Safe Looping was created to protect the SharePoint environment from a workflow which goes into a infinite loop and inadvertantly affects the SharePoint environment in a negative way (high CPU usage).
The way it does this, is during the process of publishing the workflow, if there are Change State actions, a hidden delay action is added (single timer service cycle – usually 5 minutes). Also, during each iteration of the Loop action, a hidden delay is added.
Where is Safe Looping enabled?
In Central Administration > Nintex Workflow Management > Global Settings
You will find an option called “Enforce safe looping”. Set it “yes” to enable it.
When making changes in Global Settings, these changes are not automatically applied to the farm. Usually, 15-20 mins and the change will propagate throughout the farm. Alternatively, perform an IISRESET and this happen now.
What are the risks?
With Safe Looping disabled, you risk having workflows go into infinite loops and potentially have high CPU load on a SharePoint server.
If you have a Loop action, your workflow could get stuck in this loop, going through the loop continuously as fast as the server will let it, using up as much CPU processing power as possible.
In either of these cases, high CPU load on a server would result in slow SharePoint performance and end users will find slow responses from pages, other workflows may be affected during run time and you may generally get timeouts because the server doesn’t respond to requests on time. With the server being so busy, you may even find it difficult to terminate this workflow because the server can’t respond.
With Safe Looping enabled, you risk having a workflow that looks to be quite simple, have hidden delays and potentially run a lot longer than you would normall expect.
When it comes down to it, having Safe Looping enabled is the preferred option. You can’t guarantee that one of your employees won’t design a workflow with a loop that will continue forever, due to some workflow logic mistake. From a corporate stand point, you would rather a workflow take longer to run, rather than risk bringing down your farm.
I recently got asked a question on how to find out the number of weekdays between two dates.
The quick (as in design-time) way, would be to have a loop that iterates through each day and figures out what it is (weekday or weekend).
The risk here, is if you have 2 days that are very far apart, each iteration through the loop would cause a hidden Safe Looping delay.
The alternate way, is it figure out a way to do this without Loops or Change States.
The down side to this way, is that it increases design time dramatically because you need to build the logic to actually do this and test it out. It will also increase the size of the workflow, so your best to put this type of logic into a User Defined Action.
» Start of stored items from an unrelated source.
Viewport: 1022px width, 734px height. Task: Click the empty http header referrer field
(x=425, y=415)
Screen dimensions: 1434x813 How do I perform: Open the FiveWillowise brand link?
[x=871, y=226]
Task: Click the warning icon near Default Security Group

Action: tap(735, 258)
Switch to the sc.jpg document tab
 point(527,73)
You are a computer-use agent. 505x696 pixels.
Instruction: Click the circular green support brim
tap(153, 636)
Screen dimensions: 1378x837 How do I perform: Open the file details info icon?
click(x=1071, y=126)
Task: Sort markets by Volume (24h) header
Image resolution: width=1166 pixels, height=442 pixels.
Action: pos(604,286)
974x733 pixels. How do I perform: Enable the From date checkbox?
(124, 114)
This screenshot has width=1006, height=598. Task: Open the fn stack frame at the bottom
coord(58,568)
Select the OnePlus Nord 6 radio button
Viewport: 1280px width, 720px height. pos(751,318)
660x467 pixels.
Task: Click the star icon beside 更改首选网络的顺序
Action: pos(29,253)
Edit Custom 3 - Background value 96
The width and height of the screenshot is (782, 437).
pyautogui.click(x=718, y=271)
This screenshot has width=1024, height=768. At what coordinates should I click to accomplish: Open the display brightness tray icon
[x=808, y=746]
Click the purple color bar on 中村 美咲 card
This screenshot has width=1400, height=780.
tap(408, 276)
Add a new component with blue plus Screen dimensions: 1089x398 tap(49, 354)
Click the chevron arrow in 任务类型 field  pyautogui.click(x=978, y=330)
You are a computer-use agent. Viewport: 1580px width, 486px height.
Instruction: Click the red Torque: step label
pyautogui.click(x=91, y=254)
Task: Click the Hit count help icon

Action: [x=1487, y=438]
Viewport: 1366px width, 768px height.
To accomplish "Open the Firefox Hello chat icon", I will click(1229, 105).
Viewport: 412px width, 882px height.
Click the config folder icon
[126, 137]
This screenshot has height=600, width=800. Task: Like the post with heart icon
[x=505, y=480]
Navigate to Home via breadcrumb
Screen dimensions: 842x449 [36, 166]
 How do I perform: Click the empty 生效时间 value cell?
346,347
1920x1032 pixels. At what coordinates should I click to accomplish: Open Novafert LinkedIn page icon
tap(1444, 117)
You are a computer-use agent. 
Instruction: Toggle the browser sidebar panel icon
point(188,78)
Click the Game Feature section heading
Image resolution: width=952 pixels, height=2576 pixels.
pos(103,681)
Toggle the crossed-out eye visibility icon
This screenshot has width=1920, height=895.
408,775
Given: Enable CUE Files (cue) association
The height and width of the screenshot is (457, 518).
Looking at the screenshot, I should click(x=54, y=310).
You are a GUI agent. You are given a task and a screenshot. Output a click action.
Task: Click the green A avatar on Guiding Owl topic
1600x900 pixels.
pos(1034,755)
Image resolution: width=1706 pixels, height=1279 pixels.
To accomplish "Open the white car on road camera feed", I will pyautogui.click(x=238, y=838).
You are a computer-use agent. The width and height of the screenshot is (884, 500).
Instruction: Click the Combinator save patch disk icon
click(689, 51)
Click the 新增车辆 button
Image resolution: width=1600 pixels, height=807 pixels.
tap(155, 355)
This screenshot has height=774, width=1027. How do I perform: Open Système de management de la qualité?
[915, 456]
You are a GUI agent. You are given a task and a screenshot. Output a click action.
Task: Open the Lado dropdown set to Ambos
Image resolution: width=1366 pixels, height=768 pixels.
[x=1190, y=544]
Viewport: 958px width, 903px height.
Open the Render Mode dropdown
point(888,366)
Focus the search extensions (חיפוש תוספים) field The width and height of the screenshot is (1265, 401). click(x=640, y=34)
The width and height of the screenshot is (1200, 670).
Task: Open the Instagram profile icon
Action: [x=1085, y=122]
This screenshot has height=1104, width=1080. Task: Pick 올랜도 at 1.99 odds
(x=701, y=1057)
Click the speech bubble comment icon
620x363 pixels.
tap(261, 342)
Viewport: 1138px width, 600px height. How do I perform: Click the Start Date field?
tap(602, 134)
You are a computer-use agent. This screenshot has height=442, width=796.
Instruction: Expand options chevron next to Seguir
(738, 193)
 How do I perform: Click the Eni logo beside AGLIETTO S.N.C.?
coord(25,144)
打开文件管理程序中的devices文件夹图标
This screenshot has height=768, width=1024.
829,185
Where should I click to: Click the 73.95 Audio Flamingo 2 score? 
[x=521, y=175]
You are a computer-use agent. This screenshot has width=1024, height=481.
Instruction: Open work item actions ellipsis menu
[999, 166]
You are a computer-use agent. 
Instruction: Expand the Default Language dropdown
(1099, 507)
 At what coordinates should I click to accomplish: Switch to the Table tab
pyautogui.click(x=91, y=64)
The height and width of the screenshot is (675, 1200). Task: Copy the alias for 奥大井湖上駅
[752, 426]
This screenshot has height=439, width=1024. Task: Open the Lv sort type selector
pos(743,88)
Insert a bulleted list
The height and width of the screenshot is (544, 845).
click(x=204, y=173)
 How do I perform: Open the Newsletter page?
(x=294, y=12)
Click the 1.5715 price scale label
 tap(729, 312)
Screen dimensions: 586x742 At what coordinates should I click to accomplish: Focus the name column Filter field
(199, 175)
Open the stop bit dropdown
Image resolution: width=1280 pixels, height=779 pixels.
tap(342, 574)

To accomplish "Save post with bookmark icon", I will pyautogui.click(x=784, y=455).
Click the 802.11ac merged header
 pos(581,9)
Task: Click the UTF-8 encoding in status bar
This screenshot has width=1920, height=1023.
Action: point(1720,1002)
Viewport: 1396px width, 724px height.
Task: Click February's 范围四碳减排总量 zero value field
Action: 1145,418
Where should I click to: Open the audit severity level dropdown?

In my test, my loop UDA was 34kb and my no-loop UDA was 128kb
I won’t be going into the User Defined Actions themselves as what they do is fairly straight forward. So I’ll leave that up to the reading. You can download the UDAs below.
If you have a loop that runs the logic inside it 100 times, with Safe Looping enabled you could potential have 5 mins multiplied by 100 iterations = 500 mins. This translates to a little over 8 hours.
Without safe looping, this could potentially run in very little time (unless you had delays or task actions).
If you have a time sensitive workflow, Safe Looping may not be an option. Remember, the hidden delay is put into the workflow at the time of publishing the workflow.
So if you don’t want a workflow to have Safe Looping in it, you can disable Safe Looping in Central Admin > Nintex Workflow Management > Global Settings. Perform an IISRESET.
Next, open the workflow in design mode, publish the workflow and it will now have no Safe Looping in it.
Turn Safe Looping on in Central Admin.
You now have a workflow without Safe Looping, and any other workflows you design will have Safe Looping in them.